--- Supplied data ---

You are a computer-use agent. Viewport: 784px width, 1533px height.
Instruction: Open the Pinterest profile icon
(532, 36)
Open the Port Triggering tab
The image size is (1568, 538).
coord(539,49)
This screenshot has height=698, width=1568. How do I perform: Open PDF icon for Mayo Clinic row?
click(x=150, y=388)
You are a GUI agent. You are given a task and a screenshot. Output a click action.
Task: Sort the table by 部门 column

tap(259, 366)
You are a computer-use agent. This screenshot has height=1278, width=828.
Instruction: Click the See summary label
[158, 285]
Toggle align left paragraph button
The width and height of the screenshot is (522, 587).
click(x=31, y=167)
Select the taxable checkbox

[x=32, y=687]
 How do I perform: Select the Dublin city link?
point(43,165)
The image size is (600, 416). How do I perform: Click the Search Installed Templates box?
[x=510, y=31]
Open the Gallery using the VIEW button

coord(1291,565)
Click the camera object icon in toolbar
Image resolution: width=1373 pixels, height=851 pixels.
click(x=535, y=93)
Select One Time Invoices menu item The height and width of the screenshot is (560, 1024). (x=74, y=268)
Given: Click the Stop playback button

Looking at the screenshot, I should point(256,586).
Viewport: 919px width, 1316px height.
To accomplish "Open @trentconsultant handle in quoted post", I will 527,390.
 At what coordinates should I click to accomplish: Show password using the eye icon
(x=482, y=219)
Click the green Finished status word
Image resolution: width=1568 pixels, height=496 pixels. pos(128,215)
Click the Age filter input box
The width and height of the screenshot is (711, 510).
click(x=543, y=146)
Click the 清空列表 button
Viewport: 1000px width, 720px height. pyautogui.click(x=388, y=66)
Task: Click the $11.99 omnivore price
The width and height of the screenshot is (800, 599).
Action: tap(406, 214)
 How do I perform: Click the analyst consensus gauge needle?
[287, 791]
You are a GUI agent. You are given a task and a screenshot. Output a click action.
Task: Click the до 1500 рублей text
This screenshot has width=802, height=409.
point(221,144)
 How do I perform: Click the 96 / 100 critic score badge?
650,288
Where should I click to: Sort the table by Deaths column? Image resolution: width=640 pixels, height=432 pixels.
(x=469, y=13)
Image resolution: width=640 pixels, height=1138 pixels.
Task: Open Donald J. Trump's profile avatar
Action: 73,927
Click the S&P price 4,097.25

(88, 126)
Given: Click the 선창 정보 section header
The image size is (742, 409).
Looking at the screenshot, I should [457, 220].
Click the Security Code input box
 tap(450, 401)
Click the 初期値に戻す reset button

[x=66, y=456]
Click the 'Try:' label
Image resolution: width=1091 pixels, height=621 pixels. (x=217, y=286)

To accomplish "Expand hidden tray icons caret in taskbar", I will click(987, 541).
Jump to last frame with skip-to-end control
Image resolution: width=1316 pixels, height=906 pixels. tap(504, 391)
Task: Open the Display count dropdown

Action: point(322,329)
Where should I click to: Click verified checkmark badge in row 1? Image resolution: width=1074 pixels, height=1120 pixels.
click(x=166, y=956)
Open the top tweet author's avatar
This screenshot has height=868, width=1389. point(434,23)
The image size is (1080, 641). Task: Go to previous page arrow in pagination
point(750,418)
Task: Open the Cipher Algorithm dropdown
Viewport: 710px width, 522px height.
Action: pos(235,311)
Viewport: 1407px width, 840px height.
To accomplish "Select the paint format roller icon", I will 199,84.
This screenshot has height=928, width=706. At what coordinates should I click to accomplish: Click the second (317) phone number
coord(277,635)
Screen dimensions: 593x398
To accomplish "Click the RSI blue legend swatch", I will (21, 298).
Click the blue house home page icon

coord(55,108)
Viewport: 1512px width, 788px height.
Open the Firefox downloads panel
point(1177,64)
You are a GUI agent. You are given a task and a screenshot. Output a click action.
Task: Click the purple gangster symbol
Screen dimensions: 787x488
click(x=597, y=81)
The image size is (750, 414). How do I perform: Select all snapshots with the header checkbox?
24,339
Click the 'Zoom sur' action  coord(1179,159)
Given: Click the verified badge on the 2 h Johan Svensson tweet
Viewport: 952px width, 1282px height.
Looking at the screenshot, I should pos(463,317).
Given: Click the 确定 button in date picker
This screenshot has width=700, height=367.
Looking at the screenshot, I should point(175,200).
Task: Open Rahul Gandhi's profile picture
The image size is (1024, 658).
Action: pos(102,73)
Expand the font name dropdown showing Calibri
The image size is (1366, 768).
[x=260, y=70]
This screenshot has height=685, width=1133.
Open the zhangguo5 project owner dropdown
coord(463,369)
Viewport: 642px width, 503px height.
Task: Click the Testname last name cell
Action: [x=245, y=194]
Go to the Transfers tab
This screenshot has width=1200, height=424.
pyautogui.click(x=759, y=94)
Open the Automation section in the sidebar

---

» **To do**
The records above should be returned exactly.

» **Task answer**
You are a computer-use agent. Viewport: 784px width, 1533px height.
Instruction: Open the Pinterest profile icon
(532, 36)
Open the Port Triggering tab
The image size is (1568, 538).
coord(539,49)
This screenshot has height=698, width=1568. How do I perform: Open PDF icon for Mayo Clinic row?
click(x=150, y=388)
You are a GUI agent. You are given a task and a screenshot. Output a click action.
Task: Sort the table by 部门 column

tap(259, 366)
You are a computer-use agent. This screenshot has height=1278, width=828.
Instruction: Click the See summary label
[158, 285]
Toggle align left paragraph button
The width and height of the screenshot is (522, 587).
click(x=31, y=167)
Select the taxable checkbox

[x=32, y=687]
 How do I perform: Select the Dublin city link?
point(43,165)
The image size is (600, 416). How do I perform: Click the Search Installed Templates box?
[x=510, y=31]
Open the Gallery using the VIEW button

coord(1291,565)
Click the camera object icon in toolbar
Image resolution: width=1373 pixels, height=851 pixels.
click(x=535, y=93)
Select One Time Invoices menu item The height and width of the screenshot is (560, 1024). (x=74, y=268)
Given: Click the Stop playback button

Looking at the screenshot, I should point(256,586).
Viewport: 919px width, 1316px height.
To accomplish "Open @trentconsultant handle in quoted post", I will 527,390.
 At what coordinates should I click to accomplish: Show password using the eye icon
(x=482, y=219)
Click the green Finished status word
Image resolution: width=1568 pixels, height=496 pixels. pos(128,215)
Click the Age filter input box
The width and height of the screenshot is (711, 510).
click(x=543, y=146)
Click the 清空列表 button
Viewport: 1000px width, 720px height. pyautogui.click(x=388, y=66)
Task: Click the $11.99 omnivore price
The width and height of the screenshot is (800, 599).
Action: tap(406, 214)
 How do I perform: Click the analyst consensus gauge needle?
[287, 791]
You are a GUI agent. You are given a task and a screenshot. Output a click action.
Task: Click the до 1500 рублей text
This screenshot has width=802, height=409.
point(221,144)
 How do I perform: Click the 96 / 100 critic score badge?
650,288
Where should I click to: Sort the table by Deaths column? Image resolution: width=640 pixels, height=432 pixels.
(x=469, y=13)
Image resolution: width=640 pixels, height=1138 pixels.
Task: Open Donald J. Trump's profile avatar
Action: 73,927
Click the S&P price 4,097.25

(88, 126)
Given: Click the 선창 정보 section header
The image size is (742, 409).
Looking at the screenshot, I should [457, 220].
Click the Security Code input box
 tap(450, 401)
Click the 初期値に戻す reset button

[x=66, y=456]
Click the 'Try:' label
Image resolution: width=1091 pixels, height=621 pixels. (x=217, y=286)

To accomplish "Expand hidden tray icons caret in taskbar", I will click(987, 541).
Jump to last frame with skip-to-end control
Image resolution: width=1316 pixels, height=906 pixels. tap(504, 391)
Task: Open the Display count dropdown

Action: point(322,329)
Where should I click to: Click verified checkmark badge in row 1? Image resolution: width=1074 pixels, height=1120 pixels.
click(x=166, y=956)
Open the top tweet author's avatar
This screenshot has height=868, width=1389. point(434,23)
The image size is (1080, 641). Task: Go to previous page arrow in pagination
point(750,418)
Task: Open the Cipher Algorithm dropdown
Viewport: 710px width, 522px height.
Action: pos(235,311)
Viewport: 1407px width, 840px height.
To accomplish "Select the paint format roller icon", I will 199,84.
This screenshot has height=928, width=706. At what coordinates should I click to accomplish: Click the second (317) phone number
coord(277,635)
Screen dimensions: 593x398
To accomplish "Click the RSI blue legend swatch", I will (21, 298).
Click the blue house home page icon

coord(55,108)
Viewport: 1512px width, 788px height.
Open the Firefox downloads panel
point(1177,64)
You are a GUI agent. You are given a task and a screenshot. Output a click action.
Task: Click the purple gangster symbol
Screen dimensions: 787x488
click(x=597, y=81)
The image size is (750, 414). How do I perform: Select all snapshots with the header checkbox?
24,339
Click the 'Zoom sur' action  coord(1179,159)
Given: Click the verified badge on the 2 h Johan Svensson tweet
Viewport: 952px width, 1282px height.
Looking at the screenshot, I should pos(463,317).
Given: Click the 确定 button in date picker
This screenshot has width=700, height=367.
Looking at the screenshot, I should point(175,200).
Task: Open Rahul Gandhi's profile picture
The image size is (1024, 658).
Action: pos(102,73)
Expand the font name dropdown showing Calibri
The image size is (1366, 768).
[x=260, y=70]
This screenshot has height=685, width=1133.
Open the zhangguo5 project owner dropdown
coord(463,369)
Viewport: 642px width, 503px height.
Task: Click the Testname last name cell
Action: [x=245, y=194]
Go to the Transfers tab
This screenshot has width=1200, height=424.
pyautogui.click(x=759, y=94)
Open the Automation section in the sidebar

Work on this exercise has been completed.